* _Problem 1_: In the passage about Sweller's academic path, why did he consider his switch from dentistry to psychology a good choice?
* _Problem 2_: Write the next part of the passage about Sweller's academic path, picking up after its final sentence about the number-transformation problems.

##### Reading passage

It starts off biographically,
I was born in 1946 in Poland to parents who, apart from my older sister, were their families’ sole survivors of the Holocaust.
With touches of dry humour…
At school, I began as a mediocre student who slowly deteriorated to the status of a very poor student by the time I arrived at the University of Adelaide….Initially, I enrolled in an undergraduate dentistry course but never managed to advance beyond the first year. While I am sure that was a relief to the Dental Faculty, it also should be a relief to Australian dental patients.
Given the physical proximity of the teeth and brain, I decided next to try my luck at psychology. It was a good choice because my grades immediately shot up from appalling back to mediocre, where they had been earlier in my academic career. I decided I wanted to be an academic.
Sweller eventually ended up at UNSW. Then he details the seminal experiment.
After several non-descript experiments, I saw some results that I thought might be important. I, along with research students Bob Mawer and Wally Howe, was running an experiment on problem solving, testing undergraduate students (Sweller, Mawer, & Howe, 1982). The problems required students to transform a given number into a goal number where the only two moves allowed were multiplying by 3 or subtracting 29.Each problem had only one possible solution and that solution required an alternation of multiplying by 3 and subtracting 29 a specific number of times. For example, a given and goal number might require a 2-step solution requiring a single sequence of: x 3, – 29 to transform the given number into the goal number. Other, more difficult problems would require the same sequence consisting of the same two steps repeated a variable number of times.

##########
##### Provided data

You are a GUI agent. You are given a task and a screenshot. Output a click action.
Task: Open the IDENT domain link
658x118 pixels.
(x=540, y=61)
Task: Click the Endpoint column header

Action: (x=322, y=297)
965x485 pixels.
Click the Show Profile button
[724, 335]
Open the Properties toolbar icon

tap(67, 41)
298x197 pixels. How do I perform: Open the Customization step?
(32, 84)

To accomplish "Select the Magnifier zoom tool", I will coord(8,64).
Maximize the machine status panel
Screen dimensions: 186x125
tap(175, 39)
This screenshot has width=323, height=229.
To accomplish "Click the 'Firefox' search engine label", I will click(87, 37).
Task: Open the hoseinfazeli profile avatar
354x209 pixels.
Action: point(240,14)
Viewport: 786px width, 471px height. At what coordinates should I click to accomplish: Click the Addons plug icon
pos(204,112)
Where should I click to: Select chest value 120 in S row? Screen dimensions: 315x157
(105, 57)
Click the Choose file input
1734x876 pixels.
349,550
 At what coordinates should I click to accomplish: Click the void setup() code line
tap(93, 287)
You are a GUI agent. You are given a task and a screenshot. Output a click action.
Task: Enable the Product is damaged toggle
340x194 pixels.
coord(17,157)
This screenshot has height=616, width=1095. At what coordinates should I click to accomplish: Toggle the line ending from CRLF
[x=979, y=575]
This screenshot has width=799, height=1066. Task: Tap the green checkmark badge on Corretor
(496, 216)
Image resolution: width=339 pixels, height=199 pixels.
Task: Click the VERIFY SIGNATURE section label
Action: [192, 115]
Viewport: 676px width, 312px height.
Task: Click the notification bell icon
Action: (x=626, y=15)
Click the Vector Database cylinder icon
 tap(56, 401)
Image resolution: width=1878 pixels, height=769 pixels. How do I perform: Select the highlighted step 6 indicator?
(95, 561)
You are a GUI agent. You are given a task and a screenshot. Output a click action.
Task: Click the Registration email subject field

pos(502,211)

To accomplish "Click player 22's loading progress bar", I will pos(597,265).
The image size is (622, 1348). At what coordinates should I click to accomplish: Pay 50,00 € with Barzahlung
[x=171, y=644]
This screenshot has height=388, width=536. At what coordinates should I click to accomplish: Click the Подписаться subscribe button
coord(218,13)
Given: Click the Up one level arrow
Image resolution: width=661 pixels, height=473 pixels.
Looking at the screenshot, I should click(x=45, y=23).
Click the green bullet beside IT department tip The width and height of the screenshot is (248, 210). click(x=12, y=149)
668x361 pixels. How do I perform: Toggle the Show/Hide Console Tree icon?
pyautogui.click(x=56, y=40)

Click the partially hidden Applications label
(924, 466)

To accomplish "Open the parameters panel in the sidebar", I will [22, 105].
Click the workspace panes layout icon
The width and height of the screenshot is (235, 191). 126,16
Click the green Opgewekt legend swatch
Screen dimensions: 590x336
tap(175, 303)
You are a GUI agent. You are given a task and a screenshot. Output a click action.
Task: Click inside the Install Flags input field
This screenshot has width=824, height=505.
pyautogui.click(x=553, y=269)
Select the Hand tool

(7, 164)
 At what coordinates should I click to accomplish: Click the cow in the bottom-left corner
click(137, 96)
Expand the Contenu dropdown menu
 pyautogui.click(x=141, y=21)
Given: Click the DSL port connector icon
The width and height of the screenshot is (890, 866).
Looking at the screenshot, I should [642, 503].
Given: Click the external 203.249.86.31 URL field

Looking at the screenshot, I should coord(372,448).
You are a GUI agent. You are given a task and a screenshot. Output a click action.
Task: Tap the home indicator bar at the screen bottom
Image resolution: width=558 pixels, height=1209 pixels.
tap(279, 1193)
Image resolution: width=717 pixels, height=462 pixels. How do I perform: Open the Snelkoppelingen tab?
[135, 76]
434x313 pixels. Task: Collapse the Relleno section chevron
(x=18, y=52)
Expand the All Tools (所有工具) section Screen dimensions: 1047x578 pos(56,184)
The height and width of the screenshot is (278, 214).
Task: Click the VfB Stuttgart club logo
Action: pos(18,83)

##########

* _Answer area 1_: He considered it a good choice because his grades immediately rose from appalling back to mediocre, the level they had been at earlier in his academic career.

* _Answer area 2_:
My undergraduates found these problems relatively easy to solve with very few failures, but there was something strange about their solutions. While all problems had to be solved by this alternation sequence very few students discovered the rule, that is, the solution sequence of alternating the two possible moves. Whatever the problem solvers were doing to solve the problems, learning the alternating solution sequence rule did not play a part.
Cognitive load theory probably can be traced back to that experiment.
But this was an isolated case. Sweller needed to demonstrate it in an educational context. Research was taken to the fields of maths and physics education, and it did indeed show the effect. I'll talk briefly about some of the Cognitive Load Effects in education, and we'll save some more for the next two or three episodes of TOT.
The Goal Free Effect:
If working memory during problem solving was overloaded by attempts to reach the problem goal thus preventing learning, then eliminating the problem goal might allow working memory resources to be directed to learning useful move combinations rather than searching for a goal. Problem solvers could not reduce the distance between their current problem state and the goal using means-ends analysis if they did not have a specific goal state. Rather than asking learners to “find Angle X” in a geometry problem, it might be better to ask them to “find the value of as many angles as possible”.
Nice post from @mpershan on applying Sweller's cognitive load theory to math instruction: https://t.co/HC3PoboBIs— Dylan Wiliam (@dylanwiliam) January 27, 2017
A couple of other effects are worth noting, these are the worked example effect, the split-attention effect.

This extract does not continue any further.